Mattias Flodström

Personal information
- Full name: Bo Mattias Flodström
- Date of birth: 26 April 1972 (age 53)
- Place of birth: Linghem, Sweden
- Position: Forward

Youth career
- –1989: Linghems SK

Senior career*
- Years: Team / Apps / (Gls)
- 1990: Linghems SK
- 1991–1995: Linköpings FF
- 1996–1998: Åtvidabergs FF
- 1999–2002: IFK Norrköping / 78 / (21)
- 2003: IF Sylvia

= Mattias Flodström =

Swedish association football player

Bo Mattias Flodström (born 26 April 1972) is a Swedish former professional footballer who played as a forward.

== Playing career ==
Starting off his career with the local club Linghems SK, Flodström went on to represent Linköpings FF, Åtvidabergs FF, and IF Sylvia in the Swedish lower divisions as well as IFK Norrköping for four seasons in Allsvenskan.

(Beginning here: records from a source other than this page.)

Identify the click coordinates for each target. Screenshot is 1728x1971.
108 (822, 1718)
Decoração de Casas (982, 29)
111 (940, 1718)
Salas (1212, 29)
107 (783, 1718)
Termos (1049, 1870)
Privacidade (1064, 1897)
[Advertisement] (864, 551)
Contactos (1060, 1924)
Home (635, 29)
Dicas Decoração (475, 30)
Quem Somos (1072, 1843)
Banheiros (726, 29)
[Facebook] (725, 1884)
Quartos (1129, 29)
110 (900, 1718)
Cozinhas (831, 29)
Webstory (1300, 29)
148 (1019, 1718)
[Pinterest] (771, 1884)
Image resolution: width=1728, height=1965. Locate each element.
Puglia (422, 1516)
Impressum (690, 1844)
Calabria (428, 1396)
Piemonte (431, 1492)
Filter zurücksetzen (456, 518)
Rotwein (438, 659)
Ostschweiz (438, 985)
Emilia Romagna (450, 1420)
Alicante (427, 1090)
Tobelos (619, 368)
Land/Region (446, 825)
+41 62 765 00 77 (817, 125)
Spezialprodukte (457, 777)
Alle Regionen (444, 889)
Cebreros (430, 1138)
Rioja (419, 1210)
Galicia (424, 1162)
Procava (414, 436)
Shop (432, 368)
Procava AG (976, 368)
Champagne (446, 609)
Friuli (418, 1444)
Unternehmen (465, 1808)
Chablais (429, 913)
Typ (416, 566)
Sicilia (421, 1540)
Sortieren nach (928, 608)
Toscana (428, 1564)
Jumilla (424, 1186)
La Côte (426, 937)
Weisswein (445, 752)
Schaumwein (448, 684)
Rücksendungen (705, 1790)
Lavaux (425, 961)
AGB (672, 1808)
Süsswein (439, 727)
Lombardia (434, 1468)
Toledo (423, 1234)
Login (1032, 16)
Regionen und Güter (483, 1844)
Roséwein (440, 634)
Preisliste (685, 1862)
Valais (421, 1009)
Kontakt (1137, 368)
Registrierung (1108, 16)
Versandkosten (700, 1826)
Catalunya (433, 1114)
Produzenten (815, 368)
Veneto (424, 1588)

His best season came during the 2000 Allsvenskan season when he scored ten goals in 24 games. In total, he scored 21 goals in 78 Allsvenskan games for IFK Norrköping. Flodström also represented IFK Norrköping in the 2000–01 UEFA Cup and scored two goals in four games as the club was eliminated in the first round by FC Slovan Liberec.